Dice Reverte en su último artículo que España ha entrado en barrena sociocultural desde la LOGSE hasta nuestros días. Como todo el mundo sabe, nuestro país era el faro que irradiaba luz a todos los países de Occidente antes de los noventa. Albacete y Teruel eran las ciudades deseadas por todos los popes de la cultura, por el intenso trajín artístico que se vivía en ellas. Reverte dice que ha sido el abandono de las lenguas clásicas lo que ha propiciado esta debacle educativa que vivimos desde hace tres décadas. 

Empleemos el mismo argumentario que nuestro académico y elucubremos cómo podría haber sido nuestra sociedad si las leyes de educación hubieran sido otras, si las horas obligatorias de latín y griego hubieran llenado los horarios escolares. En este mundo distópico, habrían desaparecido materias como Ciencias de la Tierra o Informática o Tecnología Industrial o Música para dotar de horas a las lenguas clásicas. Lógicamente, los alumnos, entusiasmados con la perspectiva de aprender griego y latín, habrían dejado de lado los ordenadores, los móviles, las litronas y hasta los videojuegos. En vez de botellones, los jóvenes celebrarían paseos peripatéicos por el ágora, vestirían túnicas y se deleitarían con el enfrentamiento dialéctico de los epicúreos contra los estoicos. En nuestro congreso de los diputados, no veríamos oradores discípulos de Jorge Javier Vázquez, sino de Cicerón y Séneca. En las calles se habría vivido un nuevo renacer cultural, artístico y literario que habría conllevado una sociedad de mejor gusto, más recia. No se daría cancha a programas como "Gran Hermano" o "La isla de las tentaciones", pongamos por caso y los hábitos lectores atraerían las envidias de nuestros países vecinos. 

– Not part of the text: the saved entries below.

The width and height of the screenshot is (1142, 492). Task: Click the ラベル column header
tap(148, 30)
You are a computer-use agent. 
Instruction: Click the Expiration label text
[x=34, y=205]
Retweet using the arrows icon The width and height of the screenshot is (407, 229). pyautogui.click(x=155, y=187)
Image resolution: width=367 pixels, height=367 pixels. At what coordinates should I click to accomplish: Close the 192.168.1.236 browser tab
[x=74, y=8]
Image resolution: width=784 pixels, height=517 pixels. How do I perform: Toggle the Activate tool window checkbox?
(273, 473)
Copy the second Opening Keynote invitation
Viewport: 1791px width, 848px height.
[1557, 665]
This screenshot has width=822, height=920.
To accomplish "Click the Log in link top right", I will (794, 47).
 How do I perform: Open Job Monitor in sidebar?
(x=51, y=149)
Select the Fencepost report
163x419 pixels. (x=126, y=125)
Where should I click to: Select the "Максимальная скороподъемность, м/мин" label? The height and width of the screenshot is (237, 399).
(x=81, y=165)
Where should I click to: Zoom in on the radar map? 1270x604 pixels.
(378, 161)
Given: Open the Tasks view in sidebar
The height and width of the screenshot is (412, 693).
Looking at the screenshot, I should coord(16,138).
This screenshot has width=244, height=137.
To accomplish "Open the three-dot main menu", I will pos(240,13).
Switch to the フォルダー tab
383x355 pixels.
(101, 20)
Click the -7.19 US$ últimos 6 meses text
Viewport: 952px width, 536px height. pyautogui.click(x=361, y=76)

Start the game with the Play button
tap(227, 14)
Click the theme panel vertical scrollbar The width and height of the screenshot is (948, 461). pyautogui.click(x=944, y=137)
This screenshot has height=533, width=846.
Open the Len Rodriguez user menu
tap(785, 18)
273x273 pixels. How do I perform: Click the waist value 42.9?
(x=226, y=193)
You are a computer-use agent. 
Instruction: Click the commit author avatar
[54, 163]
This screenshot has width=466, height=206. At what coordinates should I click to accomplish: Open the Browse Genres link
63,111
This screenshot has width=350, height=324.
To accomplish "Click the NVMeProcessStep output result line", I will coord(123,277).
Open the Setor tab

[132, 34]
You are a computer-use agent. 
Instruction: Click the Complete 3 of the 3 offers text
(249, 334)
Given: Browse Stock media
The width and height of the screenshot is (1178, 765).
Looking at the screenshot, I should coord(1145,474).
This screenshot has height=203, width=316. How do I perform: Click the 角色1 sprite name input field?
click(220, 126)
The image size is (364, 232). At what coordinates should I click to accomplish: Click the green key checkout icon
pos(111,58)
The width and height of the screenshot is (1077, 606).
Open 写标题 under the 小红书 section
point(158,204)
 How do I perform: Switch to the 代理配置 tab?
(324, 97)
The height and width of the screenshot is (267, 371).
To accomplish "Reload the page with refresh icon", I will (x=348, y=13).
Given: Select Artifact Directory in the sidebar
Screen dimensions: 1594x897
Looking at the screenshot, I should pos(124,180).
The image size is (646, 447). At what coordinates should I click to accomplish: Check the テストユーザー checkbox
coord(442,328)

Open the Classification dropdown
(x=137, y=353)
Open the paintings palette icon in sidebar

Y en este clima de euforia literaria me pregunto, ¿leería alguien a Pérez Reverte? Si la mayoría estuviera contagiada por la lírica de Ovidio, Catulo, Horacio y Virgilio; si en el teatro se aplaudiera a los seguidores de Sófocles y Eurípides; si se hubiera desarrollado el gusto narrativo por Homero y Hesiodo; ¿alguien tendría el mal gusto de leer una novelita de Reverte? Por supuesto que no. Entonces, en esa arcadia cultural y literaria, ¿a qué se dedicaría nuestro académico? Por fuerza, sería gladiador, seguro. El circo romano también se habría recuperado. A ver si va a tener razón.     

viernes, 18 de diciembre de 2020

Navidad sin colas

No concibo una Navidad sin colas. Voy a morir de angustia, estoy seguro. No voy a soportar todas las vacaciones sin tirarme en una fila interminable tres o cuatro horas para ver un belén o para comprar un número de lotería o para que me firme un ejemplar de su última novela Belén Esteban o Eva García Sáenz de Urturi, (si no fuera por el apellido las confundiría una y otra vez). ¿En qué voy a ocupar las treinta o cuarenta horas que dedicaba a estos quehaceres, en qué? Mis vacaciones ya no tienen sentido. Nos han robado la Navidad. Muérete, Pedro Sánchez.